Capítulo 2 – A Mulher na Cozinha

O guincho dos pneus foi o único som que acompanhou o eco do adeus. Sofia mantinha as mãos firmes no volante, o olhar fixo na escuridão que ainda cobria a cidade, como se não houvesse espaço para hesitações. O vento entrava pela janela entreaberta, cortando o silêncio do interior do carro como uma lâmina gelada. Foi então, no meio daquele momento suspenso entre a coragem e a dor, que ela o fez.

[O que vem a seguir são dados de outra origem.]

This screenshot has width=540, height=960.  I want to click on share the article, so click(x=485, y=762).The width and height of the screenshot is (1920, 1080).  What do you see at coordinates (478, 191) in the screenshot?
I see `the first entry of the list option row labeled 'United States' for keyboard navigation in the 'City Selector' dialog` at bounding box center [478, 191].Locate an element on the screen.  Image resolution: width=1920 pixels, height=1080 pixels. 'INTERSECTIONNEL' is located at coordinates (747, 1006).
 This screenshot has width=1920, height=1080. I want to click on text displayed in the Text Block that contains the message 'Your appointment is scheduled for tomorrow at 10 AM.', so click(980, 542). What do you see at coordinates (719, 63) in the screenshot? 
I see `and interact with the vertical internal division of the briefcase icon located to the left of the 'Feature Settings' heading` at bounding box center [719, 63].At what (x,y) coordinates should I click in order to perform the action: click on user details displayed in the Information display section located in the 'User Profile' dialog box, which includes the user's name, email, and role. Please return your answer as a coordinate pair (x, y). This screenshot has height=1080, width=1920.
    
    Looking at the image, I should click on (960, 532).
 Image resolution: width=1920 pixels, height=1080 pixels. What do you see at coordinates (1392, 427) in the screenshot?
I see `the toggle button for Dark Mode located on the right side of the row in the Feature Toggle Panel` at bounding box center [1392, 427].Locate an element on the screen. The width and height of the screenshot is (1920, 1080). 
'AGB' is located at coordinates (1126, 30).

Levou a mão ao pescoço e, num gesto repentino, quase feroz, arrancou o colar de pérolas que Isabel Castell lhe tinha oferecido no dia em que o noivado foi anunciado. Um símbolo de pertencimento, de respeito, de família. Uma lembrança que durante anos havia se sentido como uma corrente. O fio se partiu entre seus dedos como se sempre estivesse prestes a se romper. Abriu a janela completamente e, sem pensar, jogou-o para fora.

As pérolas voaram para o asfalto, bateram no cordão da calçada, quicaram como lágrimas desorientadas e rolaram em todas as direções... exceto na que ela estava indo. Uma chuva de lembranças que ficavam para trás, enquanto ela, finalmente, seguia em frente.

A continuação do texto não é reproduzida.